It is important that applications from firms wishing to be fully authorised are properly considered and that the firms meet rigorous statutory standards. How long it takes to consider an application depends on a number of factors including the completeness of the application, the complexity of the business, and the firm’s demonstrated compliance with regulatory requirements. We have up to 12 months to reach a final decision.
We have received a lot of applications for firms wanting permission to operate a P2P platform. Our consideration of whether to authorise firms as P2P platform operators is against a backdrop of recent changes to legislation which clarify how operating a P2P platform fits with other regulated activities. These changes came into effect in January and mid-March 2016.

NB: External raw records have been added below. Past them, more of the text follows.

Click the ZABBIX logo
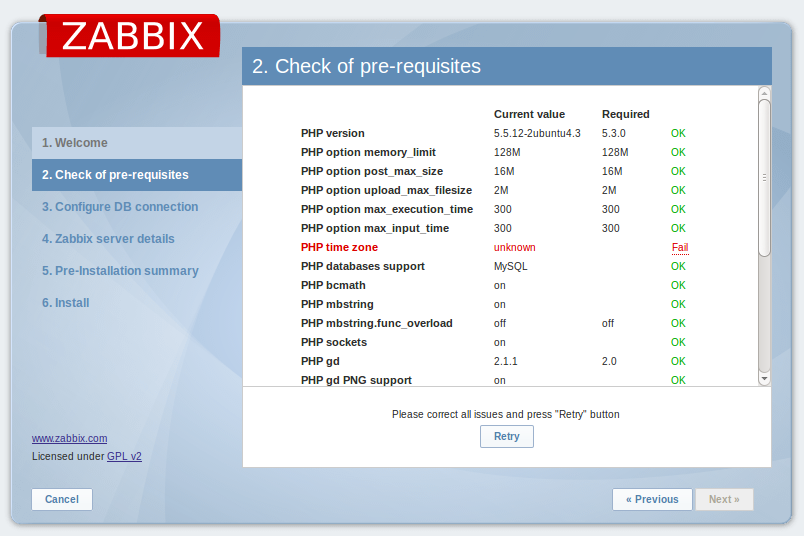804x536 pixels. coord(132,36)
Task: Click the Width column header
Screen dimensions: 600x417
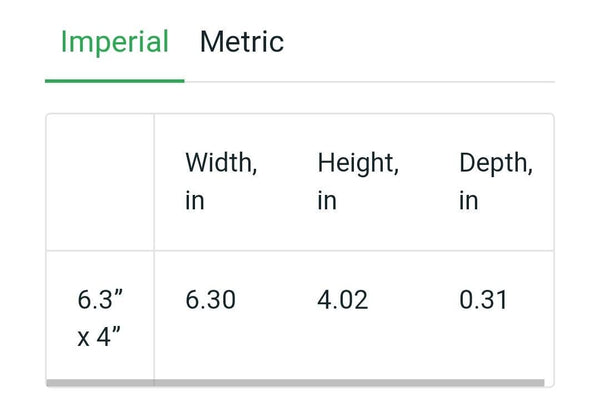Action: (x=221, y=182)
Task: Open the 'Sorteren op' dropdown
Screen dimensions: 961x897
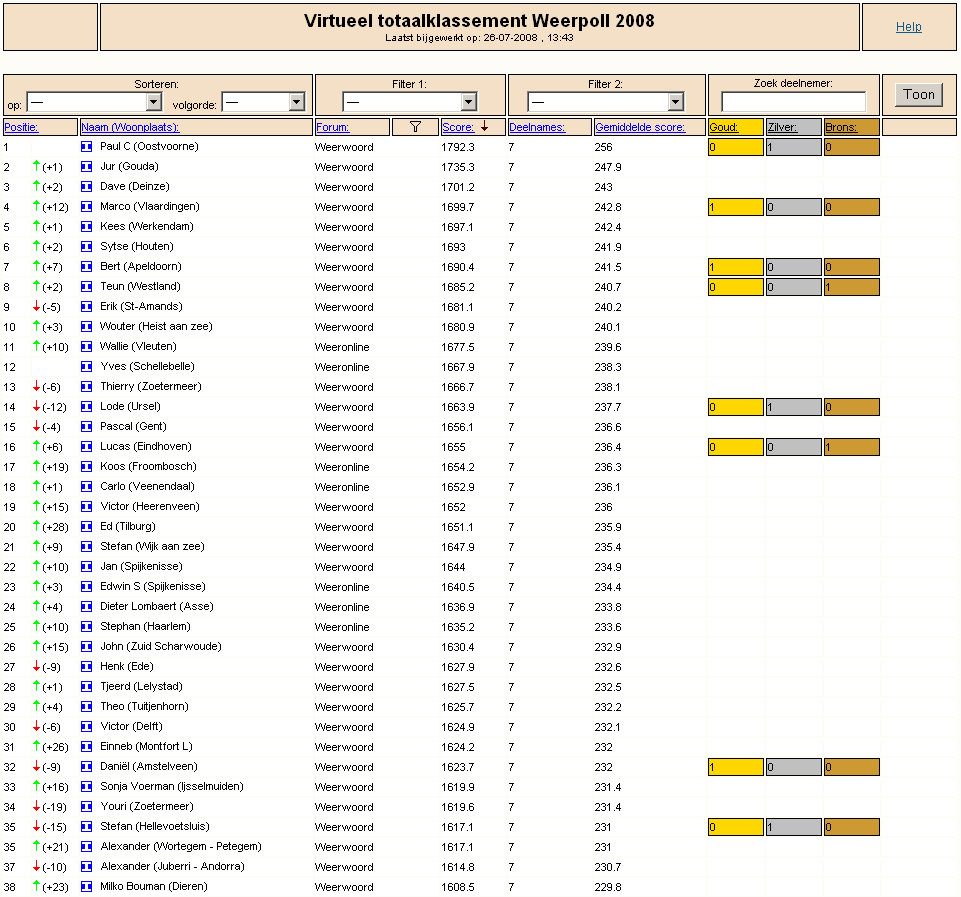Action: point(94,102)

As at 30 March 2016, eight firms have been fully authorised to operate P2P platforms. There are a further 86 firms awaiting a decision, of which 44 have interim permission. Firms with interim permission were previously licensed by the Office of Fair Trading, which regulated consumer credit before the FCA, and are able to continue carrying out consumer credit activities until we decide whether to fully authorise them. Only P2P loans on platforms operated by firms with full authorisation will be eligible investments for the Innovative Finance ISA.
We are working closely with individual firms to ensure they meet the rigorous statutory standards and are authorised as quickly as possible.
How things have changed, pity it was not a little more rigorous for us soles in Lendy and Collateral.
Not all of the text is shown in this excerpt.